Harm Jan de Blij (/nl/; October 9, 1935 – March 25, 2014) was a Dutch-American geographer. He was a geography editor on ABC's Good Morning America and an editor of National Geographic magazine and the author of several books, including Why Geography Matters.

== Education and career ==
De Blij was born in Schiedam, the Netherlands, and received his early schooling in Europe. He received his B.Sc. from the University of the Witwatersrand in South Africa in 1955, and his M.A. in 1957 and Ph.D. in 1959 in the United States from Northwestern University. He published more than 30 books and over 100 articles and has received five honorary degrees. Several of his books have been translated into foreign languages. He was the editor of Oxford's Atlas of North America. A native of the Netherlands, he was a professor of geography and viticulture at Michigan State University and the University of Miami and a visiting professor at the Colorado School of Mines.

Dr. de Blij was a Distinguished Professor of Geography at Michigan State University.
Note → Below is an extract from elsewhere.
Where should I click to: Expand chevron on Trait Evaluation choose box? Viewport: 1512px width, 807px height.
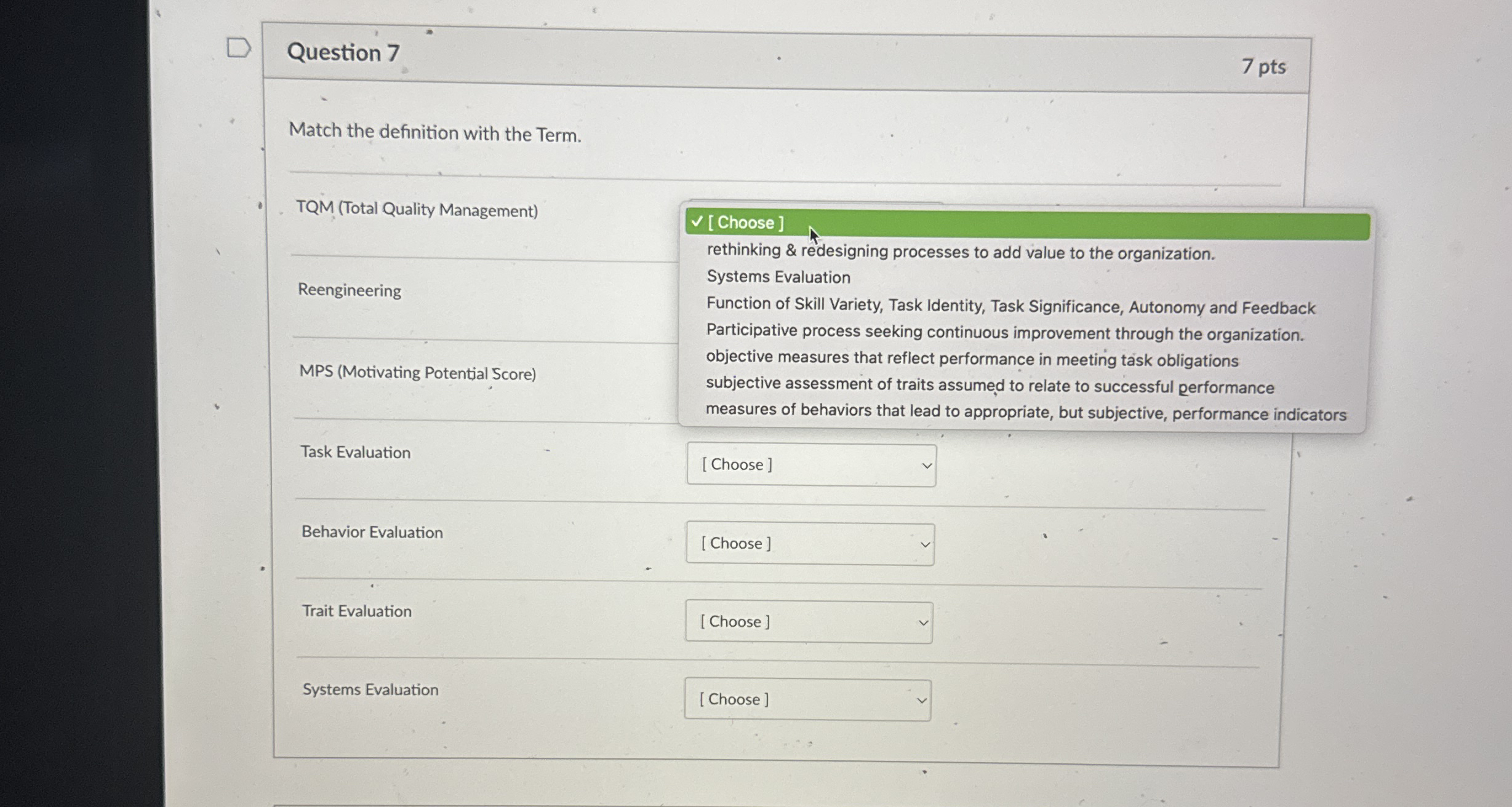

He held the George Landegger Chair in Georgetown University's school of Foreign Service and the John Deaver Drinko chair of geography at Marshall University; he also taught at the Colorado School of Mines and the University of Miami.

==Recognitions==
- Ellen Churchill Semple award, Department of Geography, University of Kentucky, 1989

==Bibliography==
- Mombasa: An African City, Northwestern University Press, 1968.
- Systematic Political Geography, John Wiley & Sons, 1973
- Essentials of Geography: Regions and Concepts, John Wiley & Sons, 1974.
- Geography of Viticulture, Miami Geographical Society, 1981.
- Harm De Blij's Geography Book: A Leading Geographer's Fresh Look at Our Changing World, John Wiley & Sons, 1995.
- Why Geography Matters: Three Challenges Facing America, Oxford Univ. Press, 2005.
- Wartime Encounter, Hudson River Enterprises, 2006.
- Human Geography: People, Place, and Culture, John Wiley and Sons, Inc.
- Realms, Regions and Concepts: With College Atlas of the World, John Wiley & Sons, Inc., 2007.
- The Power of Place: Geography, Destiny, and Globalization's Rough Landscape, Oxford Univ. Press, 2008.
- Why Geography Matters: More than Ever, Oxford Univ. Press, 2012.